Jesus é grande treinador de futebol e não deixou de ser um grande treinador pela má época que o Benfica fez. Mas será um «treinador com sorte»? Tenho sérias dúvidas.
Sabe Jesus que no futebol nem sempre ser grande treinador é suficiente para levar as equipas a superar dificuldades, e muito menos se às dificuldades próprias do futebol ainda se somam as dificuldades de uma crise diretiva sem precedentes e de um cenário emocional tão abalado.
Os grandes treinadores também dependem das circunstâncias e as circunstâncias do Benfica têm vindo a ser, a diferentes níveis, tão profundamente desfavoráveis que nem mesmo um grande treinador como Jesus pode ser suficiente para inverter a péssima onda que assolou a Luz.
Em Portugal, muito especialmente em Portugal, o fracasso continua a ser medido pelo dinheiro investido e pela falta de títulos. É a vida. Nesse sentido, o Benfica e Jorge Jesus sabem que a margem de erro encolheu drasticamente. Pior: sabem que deverá ser zero a tolerância para um eventual novo despiste!
Servem, aliás, algumas destas considerações para se poder prever, também, de algum modo, o futuro próximo de Rui Costa como presidente do Benfica. Por muito que se discuta, por muitos que sejam os ângulos de análise, por muitos que sejam os diferentes pontos de vista, creio que a coisa pode até resumir-se de forma simples.
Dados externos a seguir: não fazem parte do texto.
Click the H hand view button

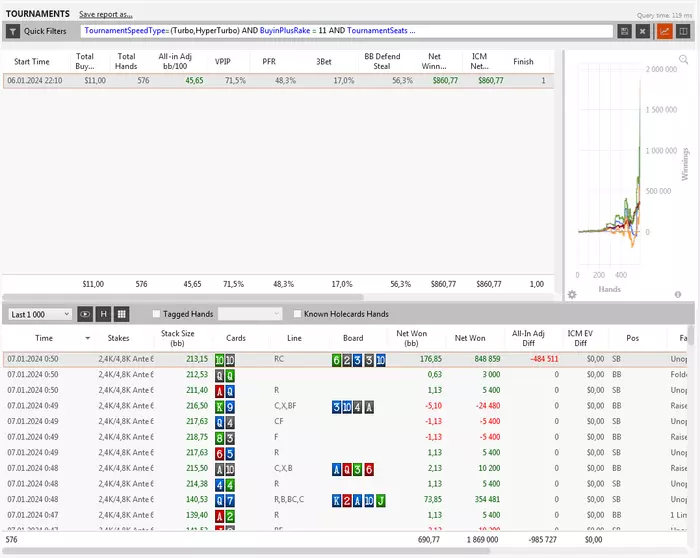tap(103, 314)
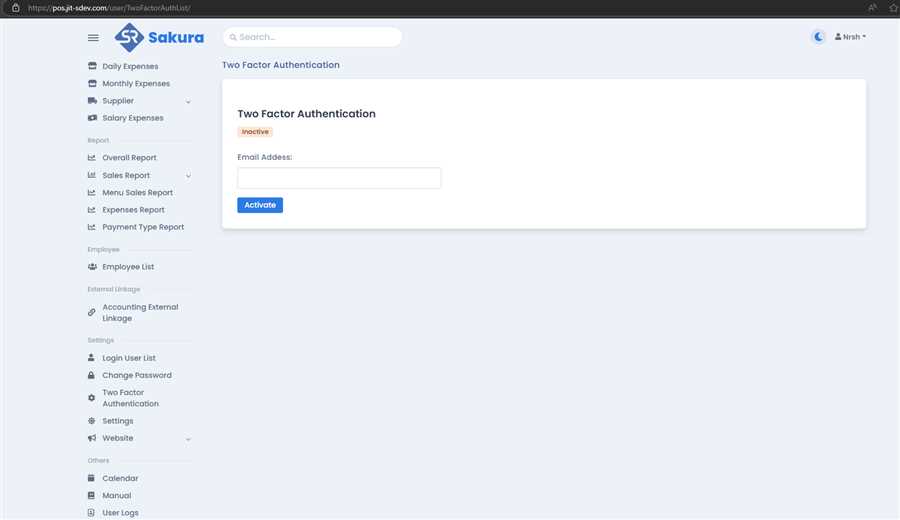Open the Login User List menu item
Image resolution: width=900 pixels, height=520 pixels.
pos(129,358)
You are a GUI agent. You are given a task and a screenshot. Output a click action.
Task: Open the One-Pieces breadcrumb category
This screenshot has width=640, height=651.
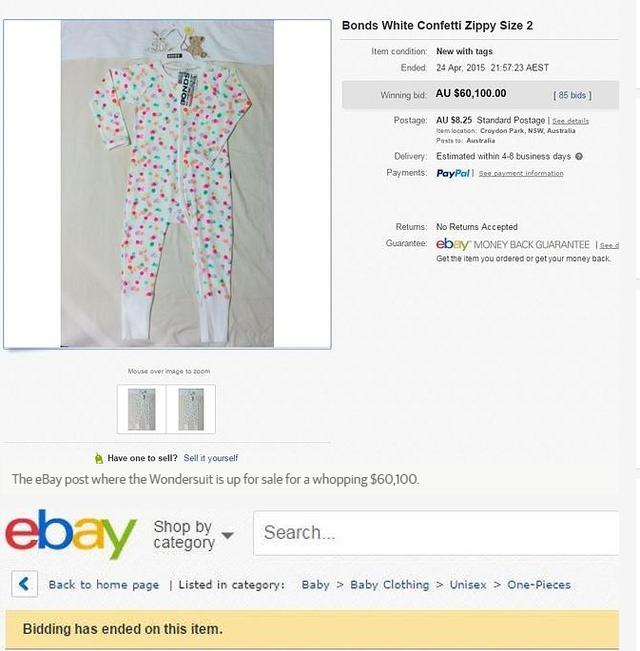pyautogui.click(x=539, y=585)
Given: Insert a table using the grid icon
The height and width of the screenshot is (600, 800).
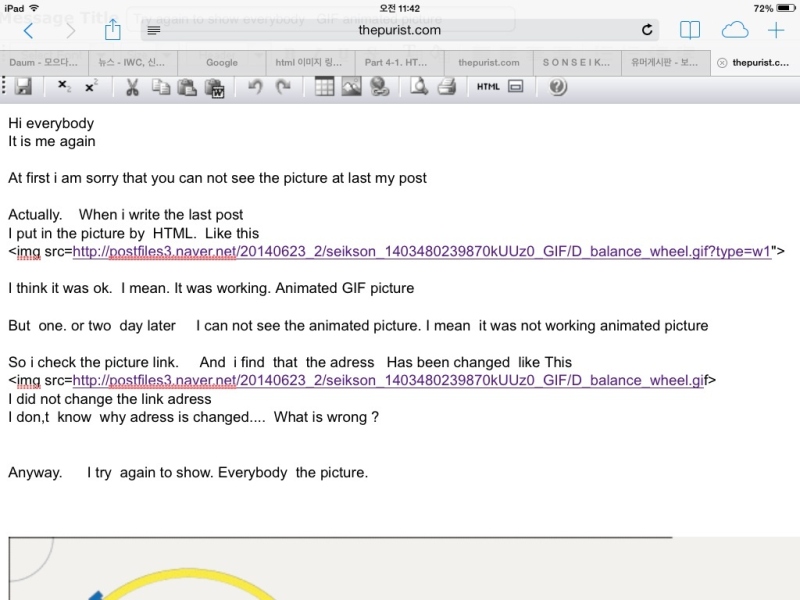Looking at the screenshot, I should [x=324, y=87].
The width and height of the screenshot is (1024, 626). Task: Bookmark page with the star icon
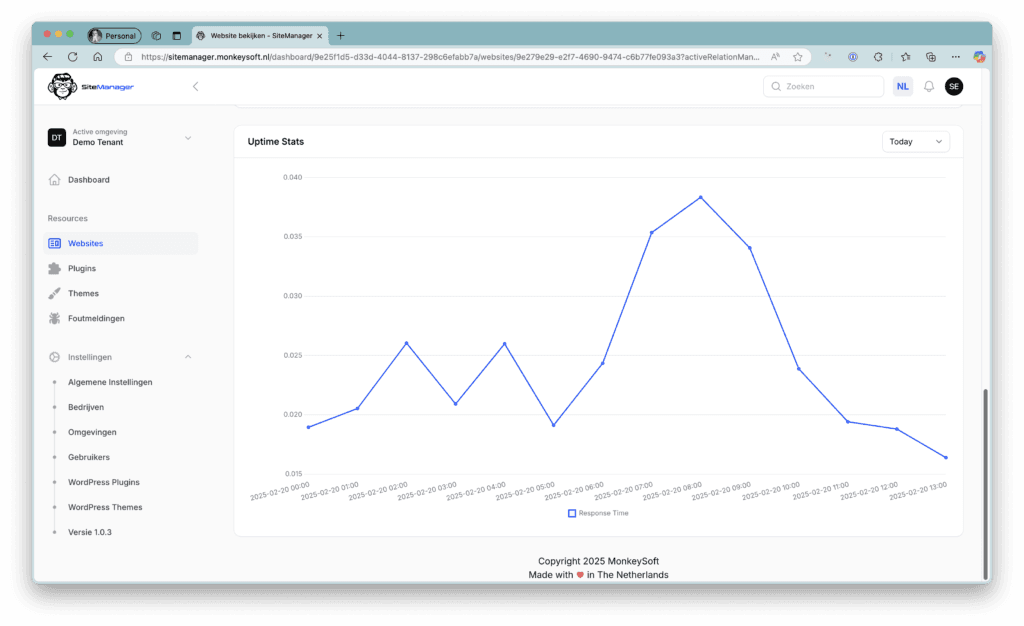[x=797, y=57]
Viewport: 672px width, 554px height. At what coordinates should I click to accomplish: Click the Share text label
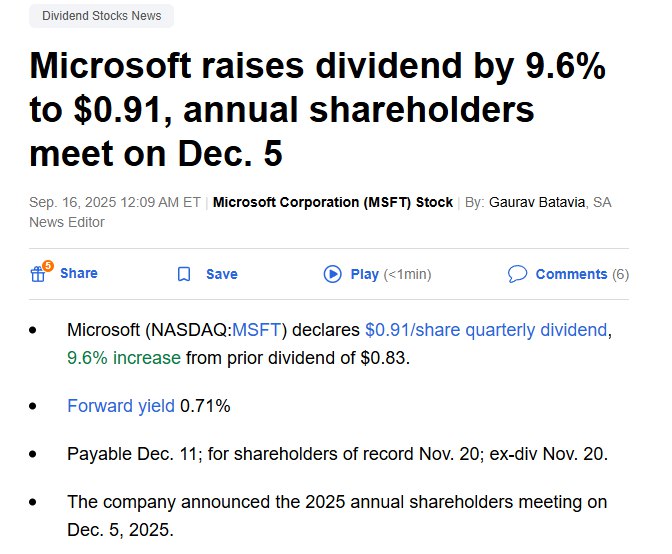(x=79, y=273)
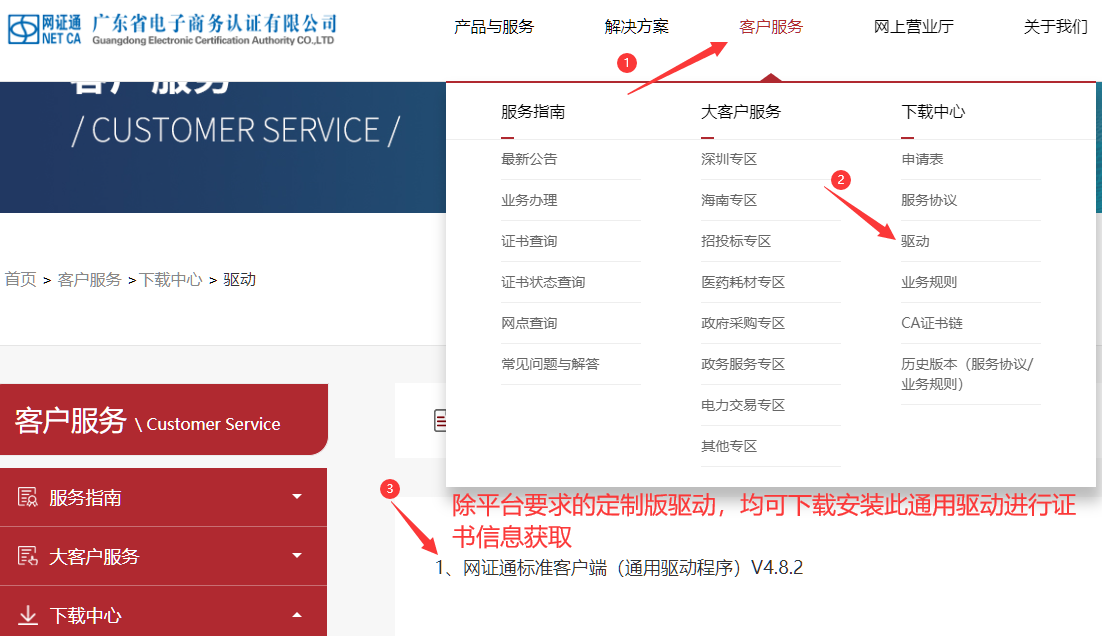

Se o Benfica entrar na fase de grupos da Champions e começar bem a Liga, Rui Costa será o próximo presidente eleito do Benfica. Aposto. Escolha a equipa que escolher, substitua quem substituir, tome as decisões internas que tomar. Caso contrário, para ter alguma esperança de vencer, precisará de mudar tudo. Rigorosamente tudo. Também aposto. E mesmo assim, nada será garantido!